*** Material provided ***

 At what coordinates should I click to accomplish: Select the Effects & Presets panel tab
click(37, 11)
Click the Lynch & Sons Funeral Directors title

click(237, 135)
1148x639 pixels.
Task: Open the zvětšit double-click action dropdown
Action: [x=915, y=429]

*** End of Material provided ***

= Exercise description =
Return the whole listing, word for word.

= Output of the task =
 At what coordinates should I click to accomplish: Select the Effects & Presets panel tab
click(37, 11)
Click the Lynch & Sons Funeral Directors title

click(237, 135)
1148x639 pixels.
Task: Open the zvětšit double-click action dropdown
Action: [x=915, y=429]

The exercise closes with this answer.